Given text
(begin)

Step 1. Firstly it's necessary to generate the initial set of five features. Dependencies should not be trivial, so assume that information about the serviceability of the device 2 is not always reliable (the device fails): sometimes the device 2 serviceability indicates “true”, but really it has “false”. In 80% of cases with such a failure railway accidents happen. The rest of the accidents occurs due to unknown reasons. Failure of the device in 50% of cases are due to too low or high temperatures. The remaining data do not have any explicit dependencies. The results of training the model on such data set are presented in table below.

Decision tree Neural Networks Logistic regression QUEST C&R Tree

Training accuracy 0.331 0.821 0.792 0.842 0.848

Testing accuracy 0.333 0.815 0.787 0.829 0.837

According to the results decision tree algorithm will be excluded of the further selection process, because it's results on

the very first sample are unsatisfactory.

Step 2. On this step it's necessary to complicate the task of modes learning by increasing the number of predictors. Select most important for the prediction features from those available. In almost any problem of forecasting the question arises: what signs to use, and what not. The problem of features selection often arises from the fact that at the stages of formulation of the problem and the generation of data is not yet clear what the signs are prediction-useless or duplicate each other. The challenge for feature selection in its exhaustive search nature. If the number of sign is n, the number of non-empty subsets of 2n -1. Direct enumeration of all subsets is impossible if n is the order of 20 even in the most modern machines. Attributes synthesis (also called features extraction) is the approach to reduce dimensionality. It consists of finding a transformation of the original feature space into a new space of substantially smaller dimension. One of the well-known and frequently used methods is the sequential addition of features - ADD method. This method assumes adding to an existing set of one additional feature, and the choice of ones, which leads to the greatest predictive error decrease (or predictive model accuracy increase) on a testing sample. It should be noted that the ADD method reduces the complexity of brute force but sometimes it tends to include a set of extra (noise) features. In our case, the duplication of features can be neglected, because we have just the model of the real situation so it's simplicity assumes the minimum number of data set. All features available are:

(<Part of the railroad>, <average mass of trains passing through particular sector per day>, <device 1 serviceability>, <device 2 serviceability>, <temperature>, <device 3 serviceability>, <ware of contact wire>, <DISC - sensor reading>, <maneuverable light signal>, <input light signal>, <occupation intensity per day>).

(end)

[Entries showing where items appear]
(begin)

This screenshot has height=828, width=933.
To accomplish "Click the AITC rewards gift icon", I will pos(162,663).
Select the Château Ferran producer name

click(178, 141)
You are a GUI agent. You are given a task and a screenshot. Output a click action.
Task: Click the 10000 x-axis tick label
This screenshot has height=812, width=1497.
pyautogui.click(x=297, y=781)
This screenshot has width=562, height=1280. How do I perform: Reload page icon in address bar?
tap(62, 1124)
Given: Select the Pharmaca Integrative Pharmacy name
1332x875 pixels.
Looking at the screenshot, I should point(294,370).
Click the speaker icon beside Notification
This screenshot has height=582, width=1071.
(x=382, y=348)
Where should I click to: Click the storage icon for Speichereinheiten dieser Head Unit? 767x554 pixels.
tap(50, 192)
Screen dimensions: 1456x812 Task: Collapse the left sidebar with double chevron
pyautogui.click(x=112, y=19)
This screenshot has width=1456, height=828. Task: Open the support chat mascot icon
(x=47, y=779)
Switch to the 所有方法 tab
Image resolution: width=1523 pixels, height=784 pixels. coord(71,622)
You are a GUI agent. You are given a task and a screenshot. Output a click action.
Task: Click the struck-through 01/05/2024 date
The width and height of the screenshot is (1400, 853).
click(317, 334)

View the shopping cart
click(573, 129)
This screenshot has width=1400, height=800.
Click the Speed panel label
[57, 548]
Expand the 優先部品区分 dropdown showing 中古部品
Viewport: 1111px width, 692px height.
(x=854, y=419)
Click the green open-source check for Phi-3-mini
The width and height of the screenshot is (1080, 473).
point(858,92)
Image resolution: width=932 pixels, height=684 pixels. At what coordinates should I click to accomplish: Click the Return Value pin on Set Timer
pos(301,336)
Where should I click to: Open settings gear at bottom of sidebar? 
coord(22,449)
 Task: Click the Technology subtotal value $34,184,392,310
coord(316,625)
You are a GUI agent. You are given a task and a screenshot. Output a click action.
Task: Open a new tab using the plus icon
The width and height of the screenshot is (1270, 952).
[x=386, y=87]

(end)

Problems to work on
**1.** Print the stretch of the railway accident prediction text from "Decision tree Neural" through "sample are unsatisfactory.", word for word.
**2.** Write the next part of the railway accident prediction text, picking up right after its last sentence.

Per-task answers
**1.**
Decision tree Neural Networks Logistic regression QUEST C&R Tree

Training accuracy 0.331 0.821 0.792 0.842 0.848

Testing accuracy 0.333 0.815 0.787 0.829 0.837

According to the results decision tree algorithm will be excluded of the further selection process, because it's results on

the very first sample are unsatisfactory.

**2.**
For best features selection, we take the predictive algorithm, which showed the best results in the first step -C&R tree.

After adding to the existing data set “device 3 serviceability” feature algorithm re-training came up with following results:

C&R Tree

Training acuracy 0.848

Testing accuracy 0.845

Note that the accuracy of the model on the training set on average has not changed, but the accuracy of prediction on the testing sample increased. We conclude that this feature is not excess and leave it in the set of predictors. The next feature that we will check - the “wear of contact wire”. The result of the experiment is shown in the following table:

C&R Tree

Testing accuracy 0.875

Training accuracy 0.874

The results indicate that this predictor is surely quite informative so leave it in the sample too.

After the sequential adding of the next 5 features the accuracy was practically unchanged, but after adding station battery indicator feature, the prediction accuracy was reduced, so this feature will not be considered in further process of algorithms training. Final sample get the following attributes:

(<Part of the railroad>, <average mass of trains passing through particular sector per day>, <device 1 serviceability>, <device 2 serviceability>, <temperature>, <device 3 serviceability>, <ware of contact wire>, <DISC - sensor reading>, <maneuverable light signal>, <battery voltage>, <input light signal>, <occupation intensity per day>).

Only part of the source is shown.